The Congress, through her uncle, gave her a week to bring back the rain.

Three days have passed before Asphodel arrives in New Haven, borne to her destination by the finest carriage her uncle could hire.

Miss Cottingsly sits across from her, face betraying nothing of her thoughts as she holds her carpetbag in her lap and watches the countryside slide by outside the windows.

Asphodel is doing a far worse job of concealing her emotions.

She worries one fingernail between her teeth, stripping tiny pieces of skin away and swallowing them whole—never leave any piece of yourself where someone else might find it, even if another alchemist scavenging flecks of skin from the roadside is punishingly unlikely—until she comes near to drawing blood.

She pulls her finger reluctantly from her mouth, shaking it to ease the sting, and looks out the window again.

They’re almost to their destination, a place called Morse Beach.

There’s a house there, owned by a local alchemist who’s promised her privacy for the duration of her working, even as he laughed at the very idea of a woman calling down one of the powers entirely on her own.

What would he think if he knew that she was working from a ritual originally designed to call on Dionysus, but modified for a smaller prize?

Most alchemists don’t bother with gods anymore, unless they’re like the Lunars, filled with useful parts and easily dismantled.

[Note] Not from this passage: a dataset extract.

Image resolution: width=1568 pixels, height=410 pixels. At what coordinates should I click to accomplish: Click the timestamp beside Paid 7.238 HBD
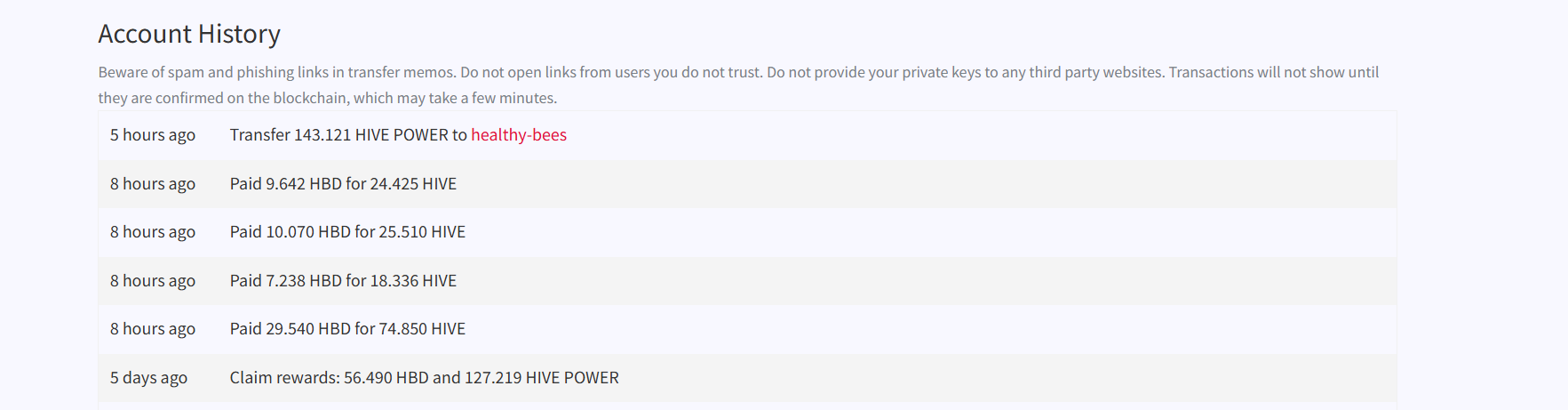[153, 281]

God-working is difficult and dangerous, and the rewards are rarely worth the risks.

Asphodel thinks this is because of the changes in attitude between the modern alchemists and the alchemists of antiquity.

In Hypatia’s age, the gods were stronger.

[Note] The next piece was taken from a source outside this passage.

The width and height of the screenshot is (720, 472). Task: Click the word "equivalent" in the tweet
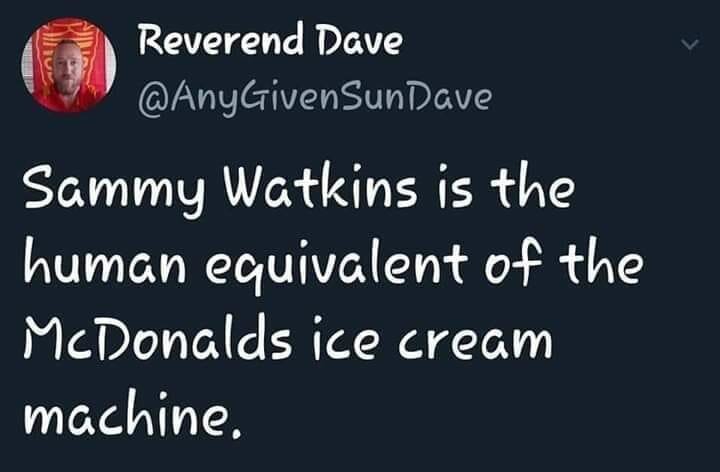337,265
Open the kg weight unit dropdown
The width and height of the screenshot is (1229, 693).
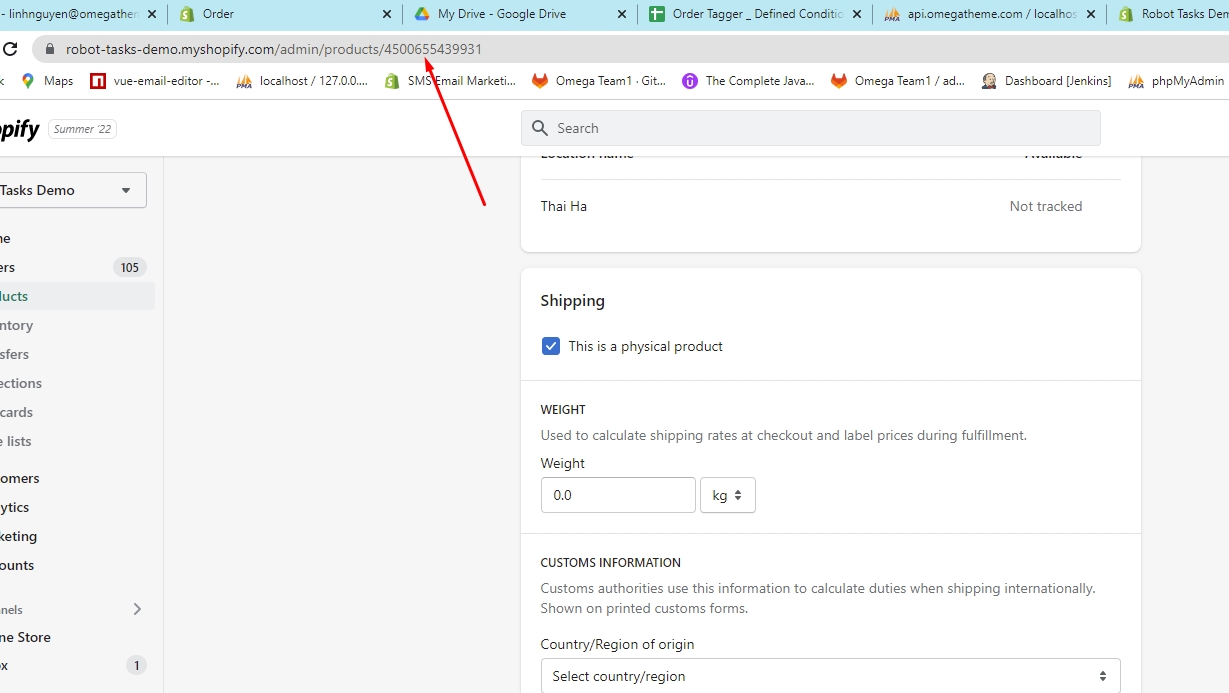(x=727, y=495)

They were more of a threat. And because of this, they were approached respectfully, when they were approached at all.

No one in those days would have dreamt of summoning one of the Hyades with the intent to do her harm.

All the incarnates, even those who weren’t considered strictly divine, were approached with a degree of care that she’s never seen from the Congress.

She’ll kill the Hyade if that’s what it takes to bring back the rain, but she’ll do it gently if she can. She doesn’t want to be a god-worker, thankfully, and after this, she doubts she’d be able to if she tried: no god is going to approach her willingly after she sacrifices one of their own.